● 原文
○ ○ ○
今年度後期は関東の大学33%が遠隔授業に

今春の緊急事態宣言では、東京都内の多くの大学が構内を原則立ち入り禁止にした=東京都八王子市の東京都立大学で2020年4月9日撮影
 文部科学省が8〜9月に実施した調査では、今年度の後期授業のほぼすべてを遠隔で、と答えた大学は関東地方で33%に上った。つまり、3大学中1大学が対面授業をしていない。

 一方、北海道・東北は4%、中部▽近畿▽中国四国▽九州沖縄の4地域は12〜14%にとどまり、コロナ感染者が比較的多い東京など関東の大学のオンライン活用が際立っていた。

 今月に入り、東京経済大や帝京大、大東文化大などが来春から基本的に対面授業を実施する方針を発表した。中央大は対面参加できる授業の割合を5割以上確保するという。

専修大「1、2年生の対面増やす」
 大学生活に不慣れな新入生の対面授業を特に増やすという方針の大学も複数ある。

 専修大は今年度、「対面授業を実施してほしい」という1年生の要望が多かった。このため、来年度前期は1、2年生の対面授業の割合を増やすという。

 また、キャンパスに立ち入る学生数の上限を今年度後期から倍増し、1週間当たりの通学日数の目安は1、2年生は最低3日、3年生は2日、4年生は1日ほどになる見込みだという。
○ ○ ○
● 提供データ
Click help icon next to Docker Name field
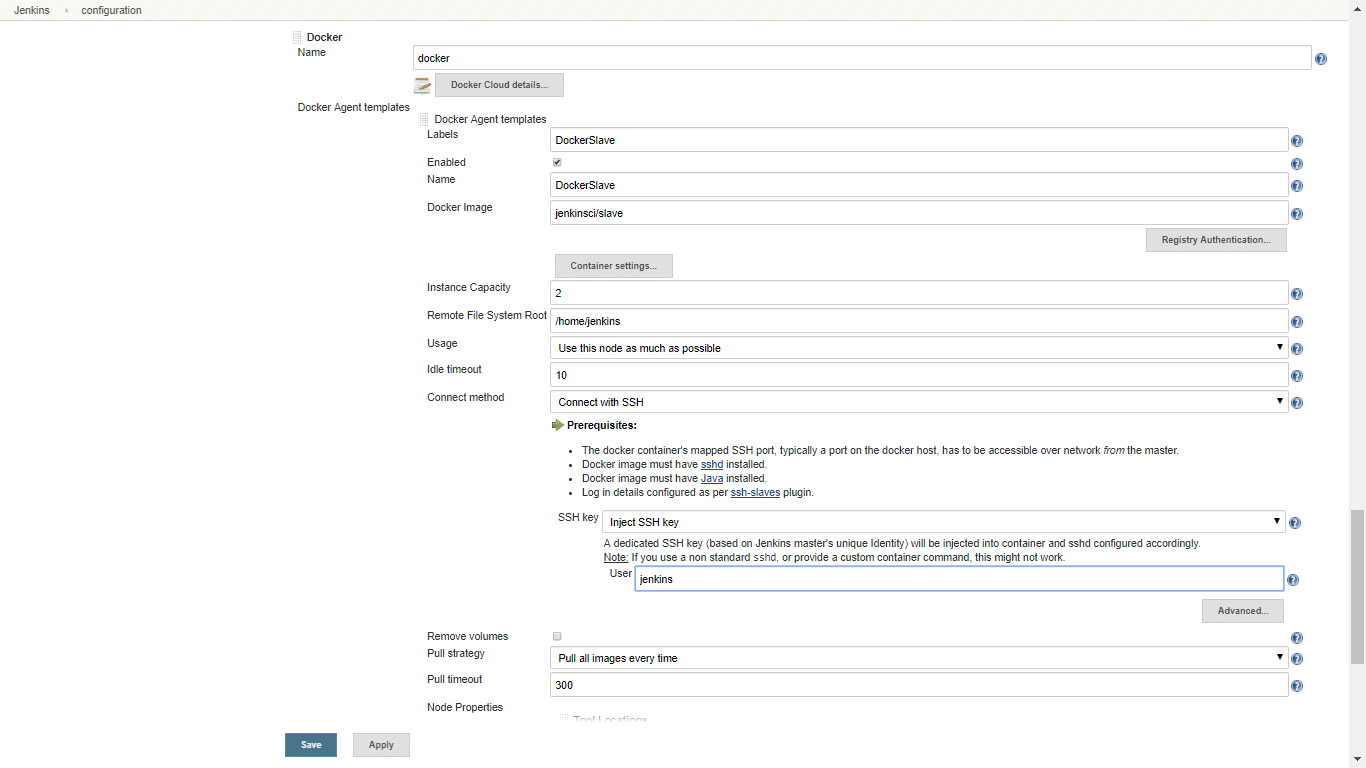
○ ○ ○
● 作業内容
a. 大学の遠隔授業に関する記事から、「今春の緊急事態宣言では、東京」から「面授業の割合を増やすという。」までのすべてを、一字一句変えずに書き出してもらえますか?
b. 大学の遠隔授業に関する記事を、最後の文の後から書き継いでもらえますか?
上記の資料は使わなくてかまいません。

● 回答
a.
今春の緊急事態宣言では、東京都内の多くの大学が構内を原則立ち入り禁止にした=東京都八王子市の東京都立大学で2020年4月9日撮影
 文部科学省が8〜9月に実施した調査では、今年度の後期授業のほぼすべてを遠隔で、と答えた大学は関東地方で33%に上った。つまり、3大学中1大学が対面授業をしていない。

 一方、北海道・東北は4%、中部▽近畿▽中国四国▽九州沖縄の4地域は12〜14%にとどまり、コロナ感染者が比較的多い東京など関東の大学のオンライン活用が際立っていた。

 今月に入り、東京経済大や帝京大、大東文化大などが来春から基本的に対面授業を実施する方針を発表した。中央大は対面参加できる授業の割合を5割以上確保するという。

専修大「1、2年生の対面増やす」
 大学生活に不慣れな新入生の対面授業を特に増やすという方針の大学も複数ある。

 専修大は今年度、「対面授業を実施してほしい」という1年生の要望が多かった。このため、来年度前期は1、2年生の対面授業の割合を増やすという。

b.
立教大「1年の言語系必修科目を対面に」
 立教大は新年度、「できる範囲で対面授業を展開し、オンラインも併用」の方針だが、演習、実験、実習のほか、全学共通科目の言語系のうち多くの1年次の必修科目も対面とする。

 ただ、基礎疾患があるなど重症化リスクが高い学生や、来日が難しい留学生には個別的に各大学とも配慮が必要になりそうだ。

明治大「基礎疾患のある学生や留学生に配慮」
 例えば、明治大は新年度、6段階(0〜5)の活動制限指針レベルを設ける。レベル1なら対面7割、オンライン3割にする方針だが、基礎疾患のある学生や入国できない留学生には「対面授業をオンライン配信するなどの配慮を図る」という。

未定の大学も 東大「オンライン終始は避けたい」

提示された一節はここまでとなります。